Ventilation Perfusion Matching
For efficient oxygenation of the blood it is important that the ventilation of the alveoli is matched by their perfusion, with an optimal V/Q ratio of 0.8-1.0.
To maintain this V/Q ratio, blood must be diverted away from poorly ventilated alveoli and directed towards better ventilated alveoli. This is ensured by hypoxic pulmonary vasoconstriction, whereby alveolar hypoxia results in vasoconstriction of the pulmonary vessels supplying that area, hence reducing perfusion of the poorly ventilated alveoli.
Formation of Tissue Fluid
Fluid formation in tissues is determined by starling forces. Increased hydrostatic pressure of the blood in the capillaries pushes fluid out of the vessels at the arterial end while oncotic pressure (exerted by large molecules such as plasma proteins) draws fluid back into the capillary at the venous end.
The low capillary pressure of the pulmonary vessels minimises the formation of tissue fluid in the lungs. This means that only a small amount of fluid leaves the capillaries, and nearly all of this is reabsorbed, which protects against fluid formation in the lungs.
Overview of the Bronchial Circulation
The bronchial circulation is not involved in gas exchange, its role is to supply fully oxygenated arterial blood to the lung tissues themselves.
The bronchial arteries receive blood from the thoracic aorta and the upper intercostal arteries. They enter the lung at the hilum and branch at the main bronchus.

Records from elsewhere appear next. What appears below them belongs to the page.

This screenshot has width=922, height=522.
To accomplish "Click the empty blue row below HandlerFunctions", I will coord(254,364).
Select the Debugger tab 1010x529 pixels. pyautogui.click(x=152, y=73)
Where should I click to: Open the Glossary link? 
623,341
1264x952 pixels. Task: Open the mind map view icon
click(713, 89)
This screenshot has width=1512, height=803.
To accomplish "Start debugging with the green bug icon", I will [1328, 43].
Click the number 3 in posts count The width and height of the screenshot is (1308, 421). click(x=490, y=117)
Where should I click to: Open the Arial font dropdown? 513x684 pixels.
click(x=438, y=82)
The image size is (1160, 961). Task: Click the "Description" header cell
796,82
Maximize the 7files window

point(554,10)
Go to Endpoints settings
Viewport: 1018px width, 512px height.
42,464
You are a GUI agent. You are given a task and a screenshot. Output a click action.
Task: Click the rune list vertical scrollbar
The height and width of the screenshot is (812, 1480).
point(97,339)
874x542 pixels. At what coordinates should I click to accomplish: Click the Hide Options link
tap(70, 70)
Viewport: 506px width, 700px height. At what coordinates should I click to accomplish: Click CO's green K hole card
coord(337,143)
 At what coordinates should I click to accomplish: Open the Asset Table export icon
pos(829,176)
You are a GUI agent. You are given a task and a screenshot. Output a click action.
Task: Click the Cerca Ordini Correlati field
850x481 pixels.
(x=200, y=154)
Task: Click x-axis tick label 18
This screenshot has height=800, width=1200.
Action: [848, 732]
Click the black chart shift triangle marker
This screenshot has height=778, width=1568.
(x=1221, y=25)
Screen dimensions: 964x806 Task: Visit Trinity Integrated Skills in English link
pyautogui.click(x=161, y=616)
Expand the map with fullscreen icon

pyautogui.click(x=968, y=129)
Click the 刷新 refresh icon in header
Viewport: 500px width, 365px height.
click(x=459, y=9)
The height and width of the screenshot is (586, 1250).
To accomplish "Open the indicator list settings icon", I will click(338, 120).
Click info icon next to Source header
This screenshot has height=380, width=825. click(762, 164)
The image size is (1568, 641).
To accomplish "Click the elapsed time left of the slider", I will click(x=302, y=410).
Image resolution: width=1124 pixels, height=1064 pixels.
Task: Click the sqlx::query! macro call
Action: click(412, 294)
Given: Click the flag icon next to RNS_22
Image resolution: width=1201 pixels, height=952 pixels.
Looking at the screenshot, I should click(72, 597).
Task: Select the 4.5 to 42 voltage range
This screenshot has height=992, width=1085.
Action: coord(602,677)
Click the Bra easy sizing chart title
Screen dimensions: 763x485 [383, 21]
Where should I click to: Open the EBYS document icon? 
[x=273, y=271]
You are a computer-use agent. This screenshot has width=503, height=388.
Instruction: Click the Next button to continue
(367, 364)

One portion of these arteries supply the lower trachea, extrapulmonary airways, and supporting structures and drain into the superficial bronchial veins. These veins join the azygous (from the right lung) or the accessory hemiazygous or intercostal vein (from the left lung), before reaching the inferior vena cava to enter the right heart.
The bronchial arteries also supply the intrapulmonary airways as far as the level of the terminal bronchioles, where they form extensive anastomoses with the pulmonary vasculature. This portion drains via deep bronchial veins within the lung, which join the pulmonary veins to travel to the left heart.
Clinical Relevance – Right Heart Failure
In chronic hypoxia there is widespread vasoconstriction of the pulmonary vessels due to (the normally protective) hypoxic pulmonary vasoconstriction. This chronic hypoxic vasoconstriction causes a chronic increase in vascular resistance, leading to pulmonary hypertension.
This increases the afterload on the right ventricle, causing right ventricular hypertrophy and diastolic right heart failure. Chronic hypoxia can occur at altitude, or as a consequence of a lung disease such as emphysema.
Clinical relevance – Pulmonary Oedema
If the pressure inside the pulmonary capillaries rises, then more fluid will leave the capillaries. This can occur if left atrial pressure rises (such as in mitral valve stenosis or in left ventricular failure). Not all of this extra tissue fluid will be reabsorbed, and so will build up in the lung tissue. This is known as pulmonary oedema.
Pulmonary oedema impairs gas exchange lungs by increasing the length of the diffusion pathway. It can be treated using diuretics and by treating the underlying cause.